Pubblicato il 26 Ottobre 2012 - 07:15 OLTRE 6 MESI FA
Bo Xilai lascia: Xi Jinping sarà leader del Partito Comunista Cinese (foto Lapresse)

PECHINO – Da Bo Xilai e Wen Jiabao a Xi Jinping, il Partito Comunista Cinese comincia la sua transizione. Per una coincidenza del calendario la successione dei vertici della dirigenza del partito comunista e delle alte cariche dello stato avrà luogo in novembre, in contemporanea con le elezioni americane (6 e 8 novembre). Hu Jintao, presidente e segretario del partito e Wen Jiabao, primo ministro, rispettivamente 69 e 70 anni, lasceranno il posto a più giovani dirigenti.

Nel sistema politico cinese, in cui l’inner circle del partito sceglie il capo del governo e avalla le decisioni strategiche, non esiste l’incertezza che caratterizza le svolte politiche delle democrazie occidentali. Da diversi anni, i governi e i media conoscono colui che da novembre rivestirà la massima carica della Cina, Xi Jinping, 59 anni. L’ascesa al potere di Jinping è stata ordinata e graduale, secondo quella volontà d’armonia e d’ordine tipica della filosofia del partito comunista. Dal 2007, Xi Jinping è stato incaricato dell’importante organizzazione dei Giochi Olimpici di Pechino e, in qualità di vice presidente cinese, è stato inviato in missioni diplomatiche in Europa, Stati Uniti, America Latina e Giappone.

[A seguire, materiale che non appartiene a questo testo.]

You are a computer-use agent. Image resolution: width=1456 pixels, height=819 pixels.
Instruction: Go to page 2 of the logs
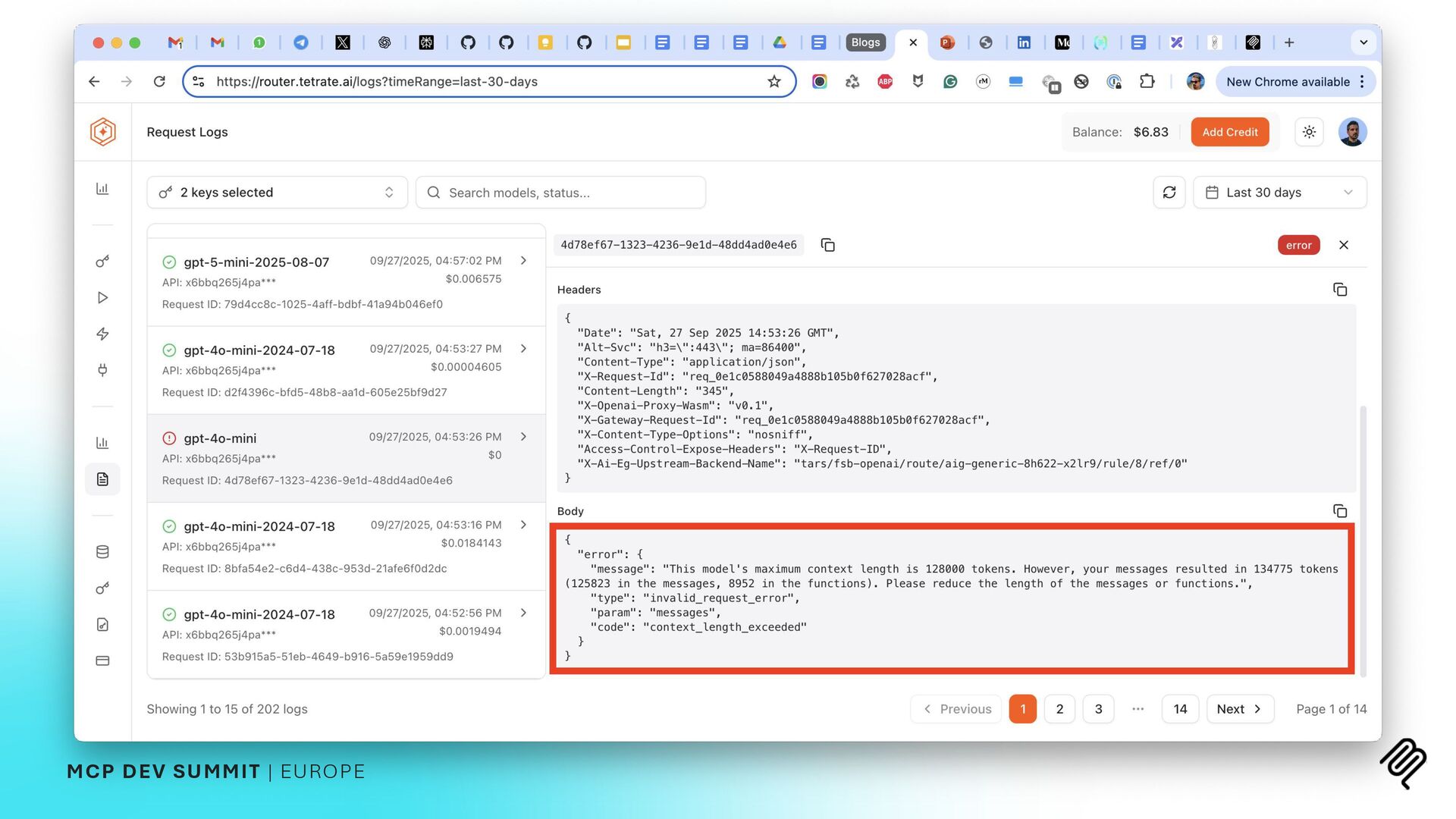1059,709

La presidenza di Jinping si incardina in una fase delicata per lo sviluppo economico della Cina, dal punto di vista interno e internazionale. Gli equilibri regionali sono resi precari del conflitto latente tra Pechino e Tokio come pure dal recente attivismo politico degli Stati Uniti nella regione del Pacifico. L’apertura del potere comunista alla discussione pubblica è insufficiente per una società cinese sempre più urbana e internazionalizzata: la libertà di opinione e la trasparenza democratica sono aspirazioni che la collettività del paese emergente sentirà con maggior forza nei prossimi anni. La locomotiva economica cinese non dovrà abbandonare gli straordinari ritmi di produzione. Si tratta di un’esigenza politica. Gli analisti considerano che una crescita annua del prodotto interno lordo dell’8% sia la condizione necessaria per evitare disordini sociali. Infine, il partito comunista cinese dovrà essere capace di riformare le strutture politiche e di mettere un freno alla corruzione dilagante nei ranghi dirigenti.

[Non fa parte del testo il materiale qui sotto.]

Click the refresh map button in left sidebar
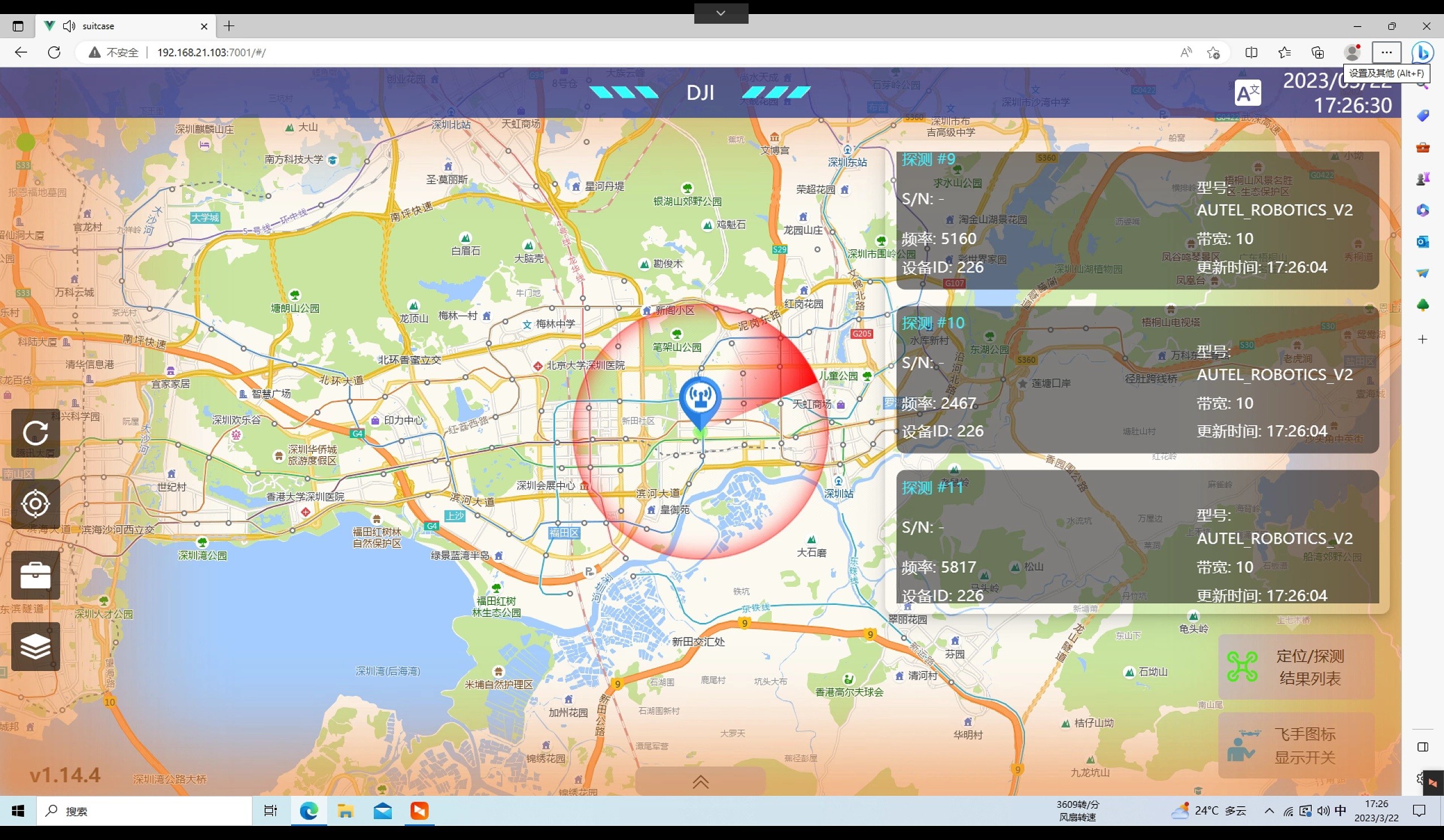This screenshot has width=1444, height=840. pos(36,433)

La recente vicenda di Xilai e sua moglie ha mostrato la vulnerabilità di un sistema. Bo Xilai, dirigente cinese, 63 anni, era una stella della politica, dal piglio carismatico e dalla tendenza riformista. Sarebbe diventato, questo novembre, uno dei venticinque membri del comitato ristretto del partito comunista, se, in seguito ad un affare di corruzione e omicidi, che ha implicato lui, sua moglie ed un uomo d’affari inglese, non si trovasse oggi ad attendere il giudizio del tribunale. Le dimissioni di Xilai hanno mostrato la corruzione interna al sistema politico cinese ma anche, e soprattutto, le fratture interne alla dirigenza comunista, divisa sulla sorte del dirigente, poco prima di una svolta politica maggiore.

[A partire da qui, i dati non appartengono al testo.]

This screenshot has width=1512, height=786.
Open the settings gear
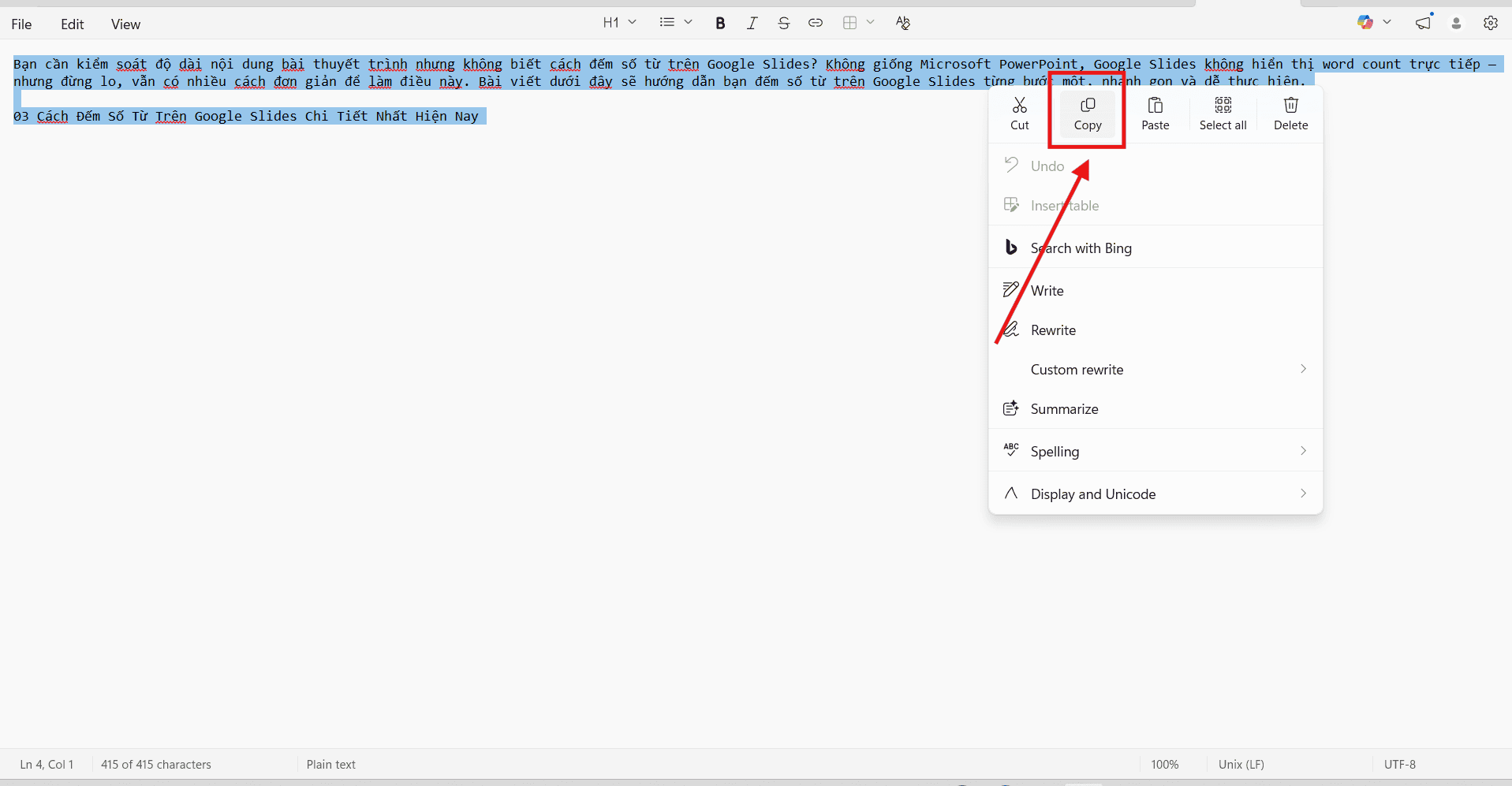click(1490, 23)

Questa svolta politica sta per essere incarnata da Xi Jinping. La scelta del comitato centrale, organo decisionale supremo, si è appuntata su di lui anche per la reputazione di politico incorruttibile, guadagnata sul campo nell’organizzazione delle Olimpiadi e nell’amministrazione di Shangai. La lotta alla corruzione sarà senz’altro una delle tante sfide del prossimo ciclo cinese, insieme a quelle, forse più importanti per il resto del mondo, di uno sviluppo economico e democratico armonioso e a quella di un equilibrio pacifico nella regione.